This Chicken Noodle Chowder is creamy, comforting and down right sinful.
If winter is still going strong where you are, make this pronto!
We are trying something new with our kids. Winter is always hard, as they are stuck in the house and more often than not bouncing off the walls. The other night I actually saw our middle child fly through the air from our big overstuffed chair to the couch on the other side of the room.
Followed by giggles and my reprimanding.
We already have them adhere to pretty strict rules. We are probably a bit tough on them, but it is only because we know their full potential.
They are good kids, but with a hell of a lot of energy!
Our oldest are 6 and almost 5 {next month}, although they are basically like twins. They do the same things and feed other each other, good or bad.
After much thinking we have introduced that word.
You know the one.
Allowance.
But being the parents we are, we are not the type to just hand over a ten dollar bill at the end of the week and call it good. You know, giving them the discretion to do with it as they want. No, no, no. They are only 6 and 4!
They already have a slew of chores that get delegated throughout the week. We don't use a chore chart or anything like that, we simply just ask them to do the chore and they are expected to adhere to that.
Their chores include: emptying or filling the dishwasher, making their beds, taking the garbage/recycling to and from the curb, picking up their toys before bed, helping set the table for dinner, folding laundry and putting their clothes away, feeding the dog and any other chore at our discretion.
Do they always listen? NOPE. And often they will complain. They are kids, not angels! In an effort to teach them financial responsibility and give them a bit of a reward for taking part in our household, this allowance has come in.
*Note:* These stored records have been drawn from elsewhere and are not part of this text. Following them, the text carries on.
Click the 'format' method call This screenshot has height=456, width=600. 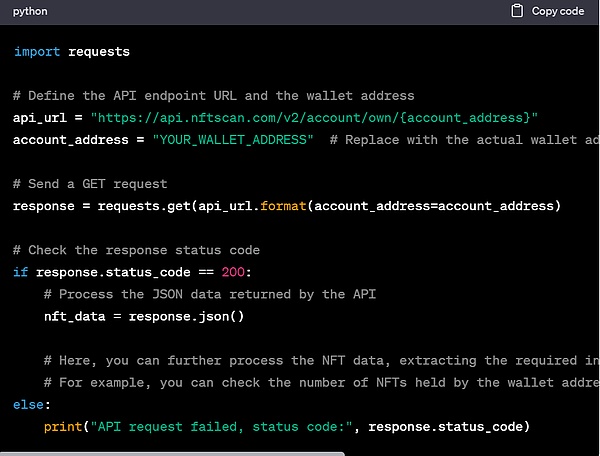coord(282,206)
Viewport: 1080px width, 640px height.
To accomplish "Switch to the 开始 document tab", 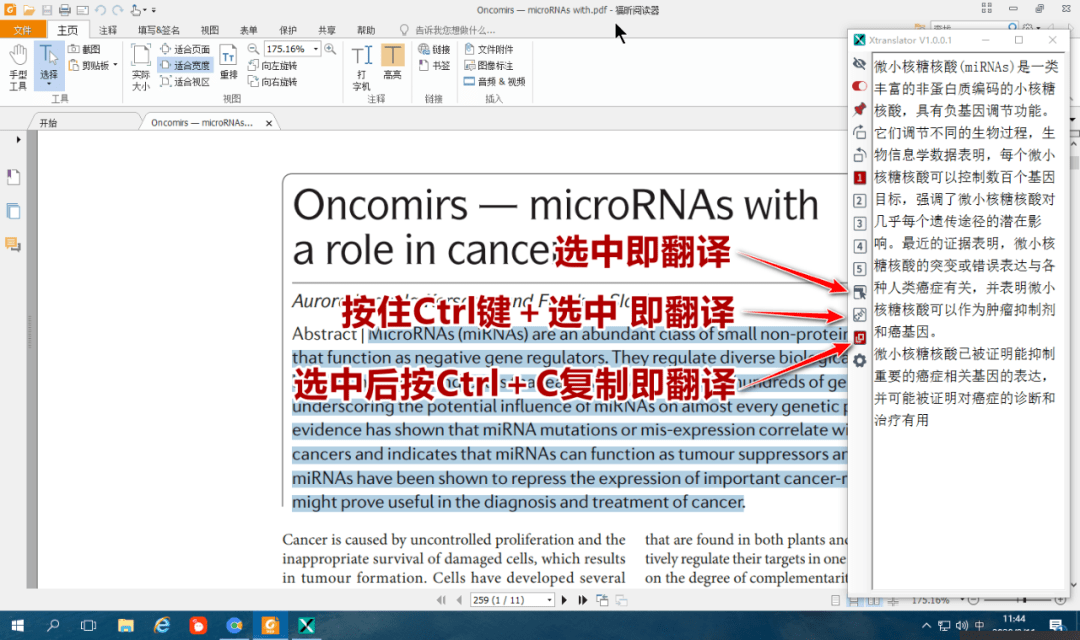I will (48, 122).
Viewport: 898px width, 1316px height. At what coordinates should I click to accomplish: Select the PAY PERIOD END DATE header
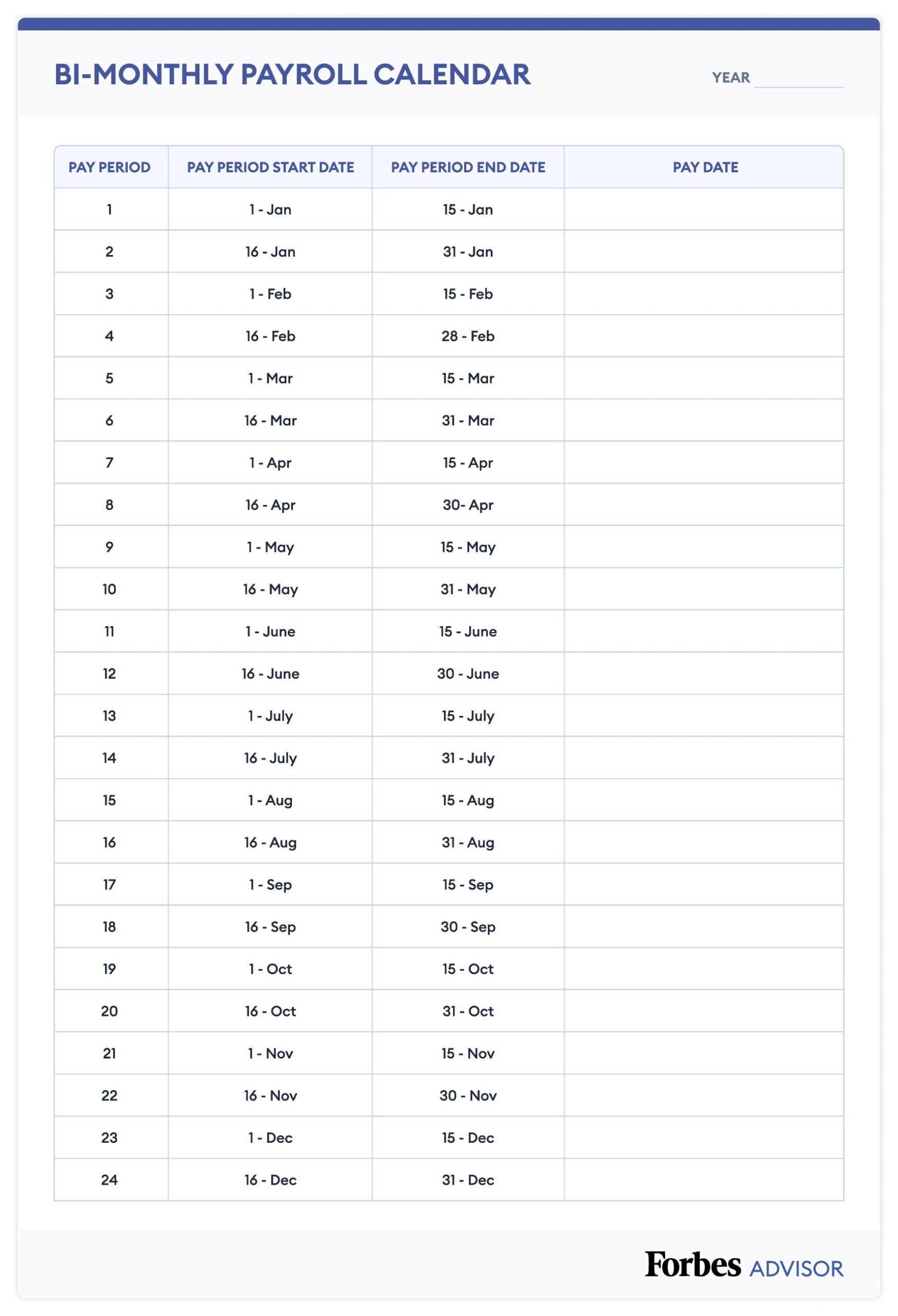pyautogui.click(x=468, y=167)
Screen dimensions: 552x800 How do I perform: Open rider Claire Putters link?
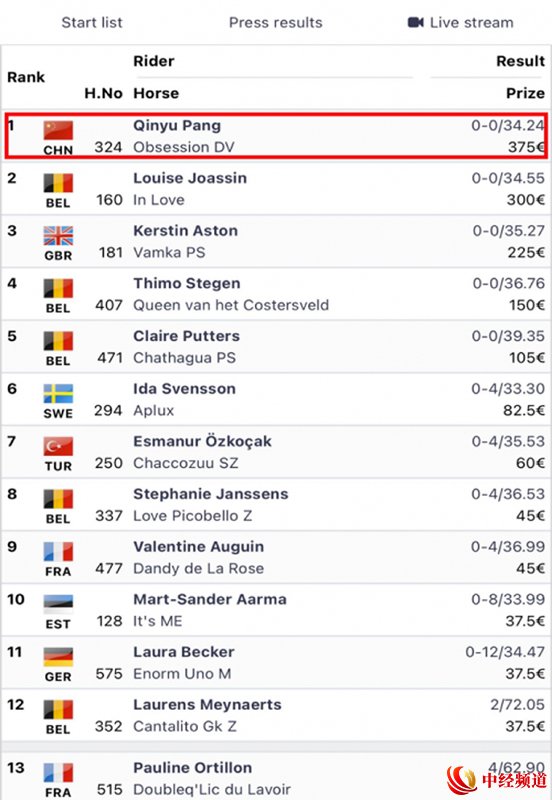click(186, 336)
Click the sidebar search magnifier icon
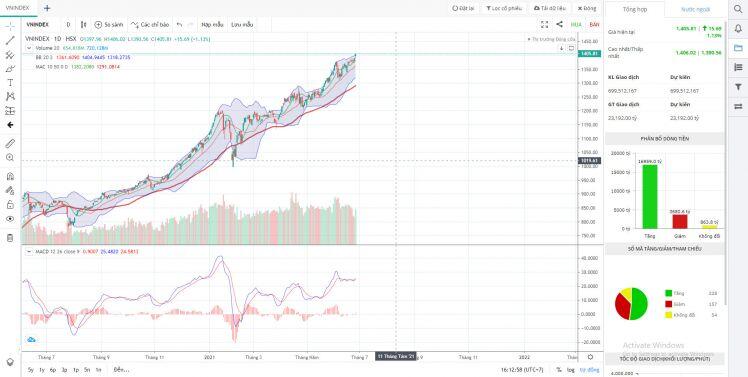 (x=738, y=9)
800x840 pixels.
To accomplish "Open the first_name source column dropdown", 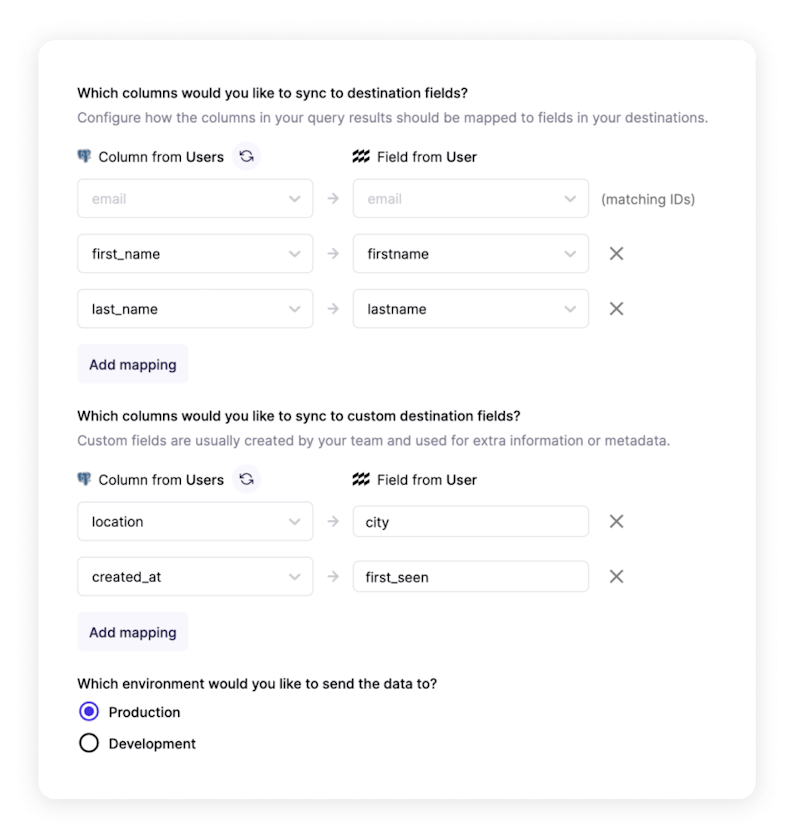I will coord(195,253).

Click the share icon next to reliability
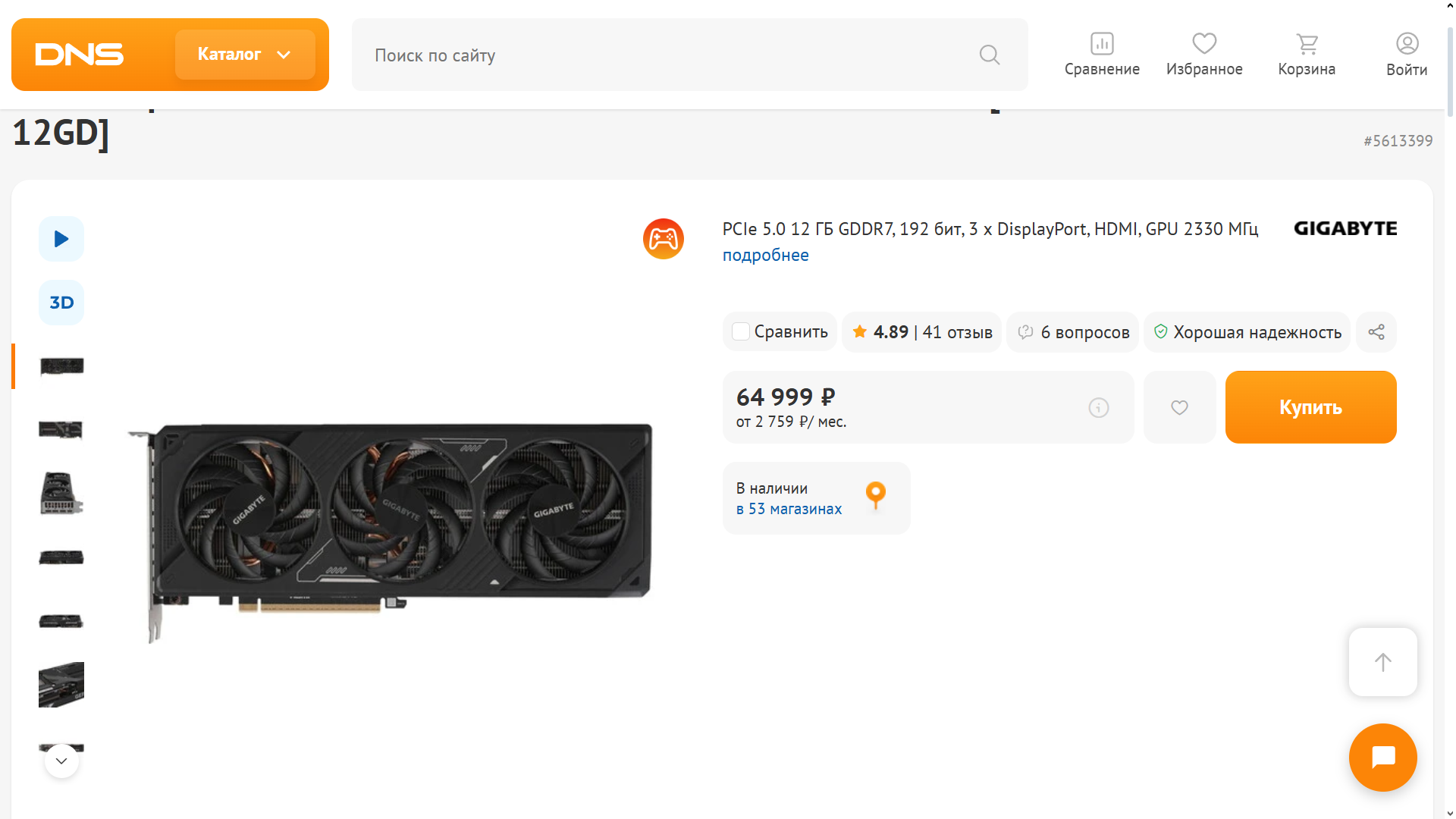pos(1376,332)
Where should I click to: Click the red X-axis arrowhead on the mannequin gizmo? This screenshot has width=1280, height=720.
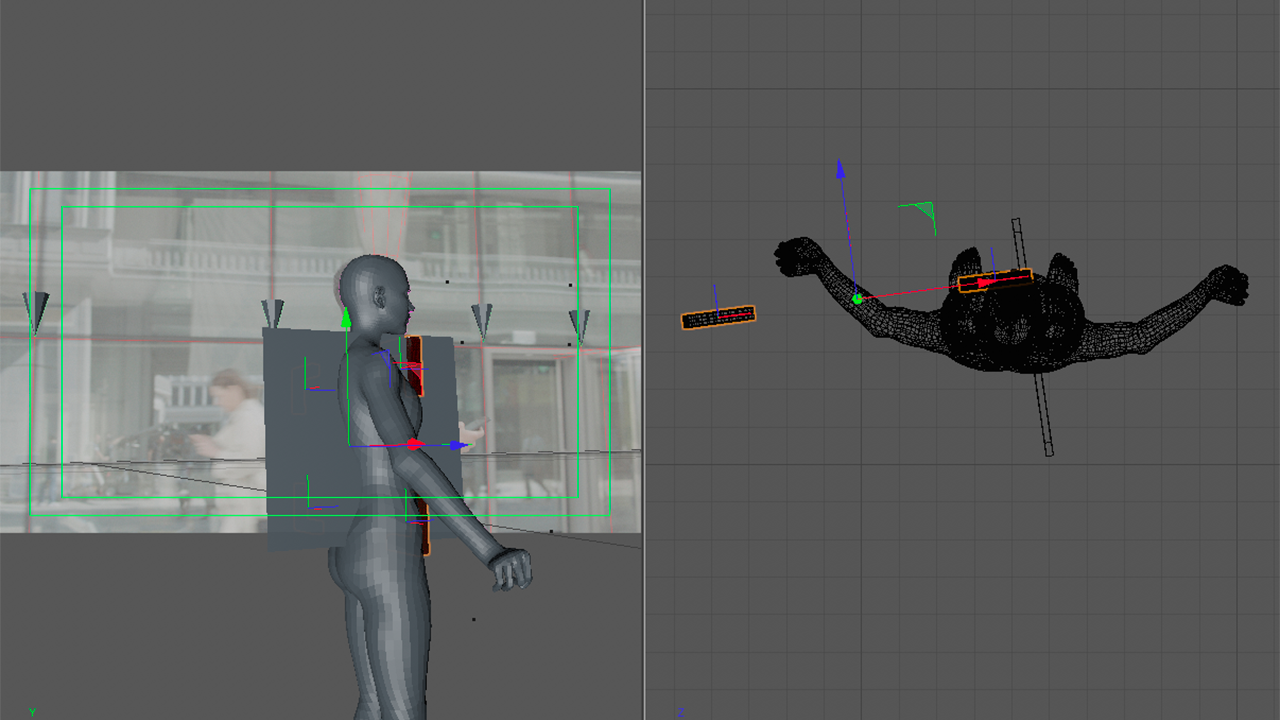(416, 445)
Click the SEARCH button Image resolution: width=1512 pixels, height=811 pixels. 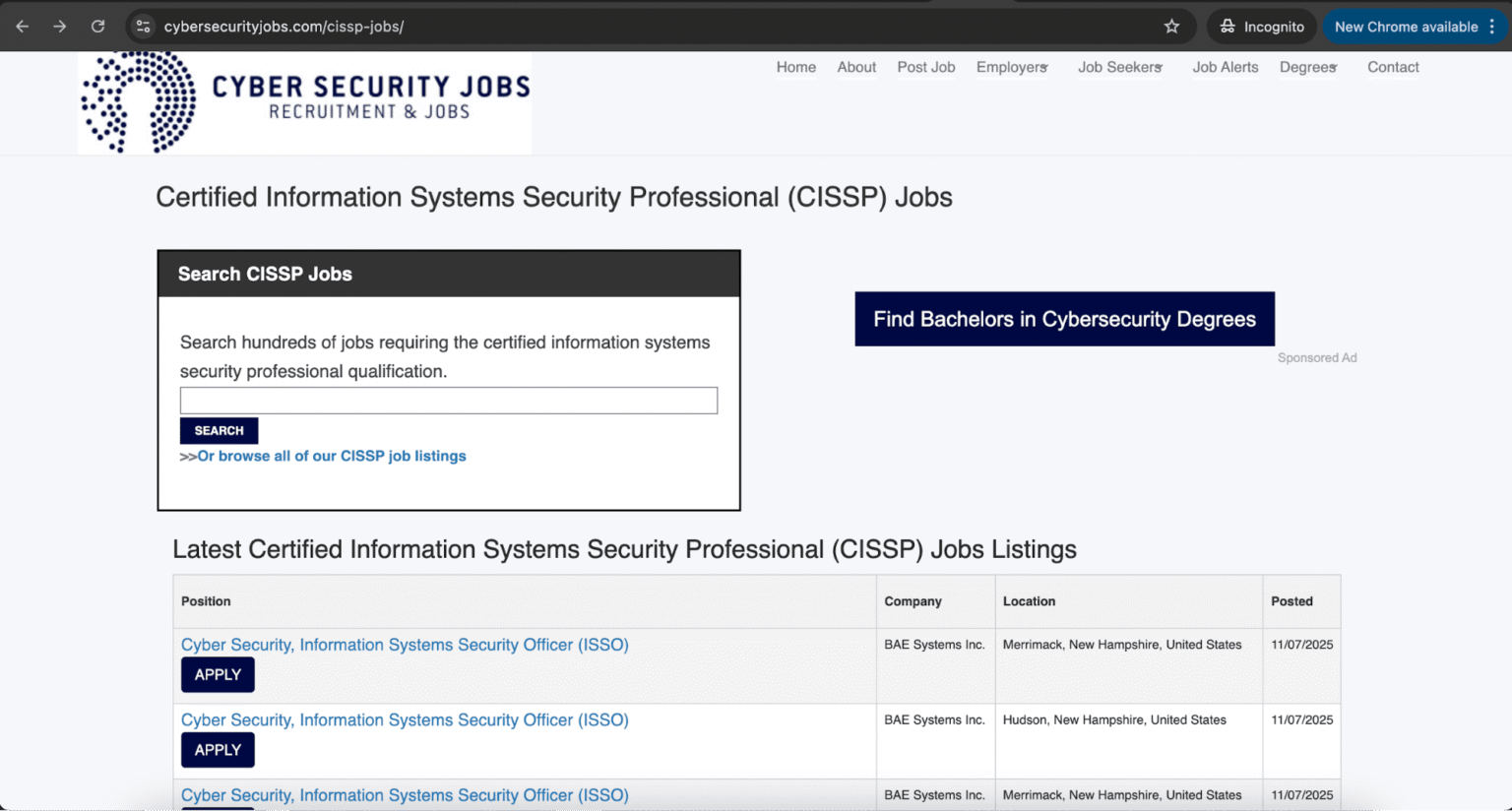[x=219, y=430]

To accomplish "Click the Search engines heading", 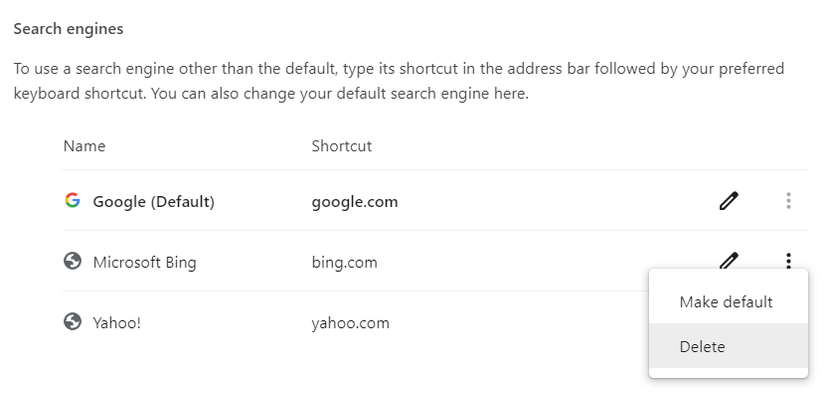I will (x=68, y=29).
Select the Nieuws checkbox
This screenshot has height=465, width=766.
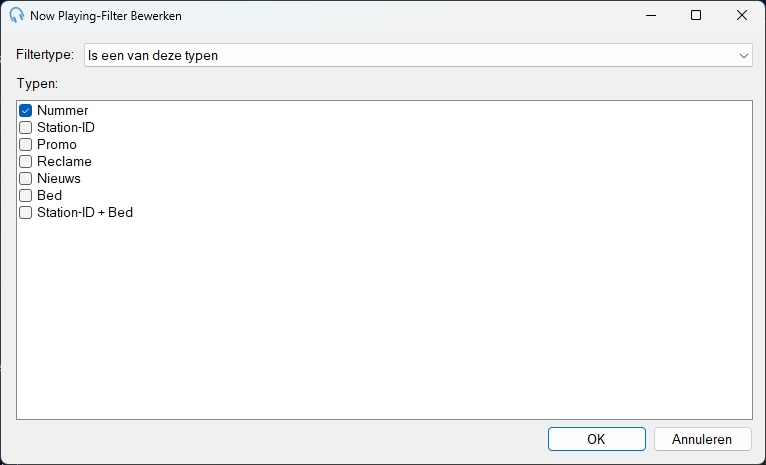(25, 179)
On Monday, they each start with 7 one dollar bills, essentially a dollar a day. We hold their money throughout the week {in a hidden place, they already found it once, those little devils}.
At the end of each day, we determine if they earned their dollar. If they did? Great! If they didn't, I put a little tally mark next to their name for that week on the fridge and the countdown begins. On Sunday, we look at those tallies and subtract them from the original seven. This ending money is then divided between spending money, savings and church offering.
And for a little humor....
Our eldest child can be described as this: focused, a bit serious, organized, practical and a rule follower.
Our middle child can be described as this: free-spirited, adventurous, hilarious, everyone's friend and a rule breaker.
I'll let you determine who consistently has the most tally marks.
I had my middle child help me with this chowder one day last week after school. She does best when given tasks, and cooking is her forte {enter my heart skipping a beat}.
She'll do anything to chop a vegetable or stir something in a bowl. Our family seems to big soup eaters, or that is at least what people have told me, and this chowder was no exception! I had originally planned a basic chicken noodle soup, this version is our favorite, but my mind wandered and I tried something different.
You can easily make this chowder and let it sit on the stove on super low all day until dinner. That is what I did. I was too lazy to put it in the fridge once finished, so I just shut off the heat for most of the afternoon {cast iron holds heat very well} and then later turned it on very low when I felt it was losing some of it's heat.
Right before dinner, I cranked it up a bit and we were ready to eat within 30 minutes.
Oh, and how could I forget? I made these mile-high buttermilk biscuits to go along side. They almost stole the show {so good!}, but in the end the chowder won.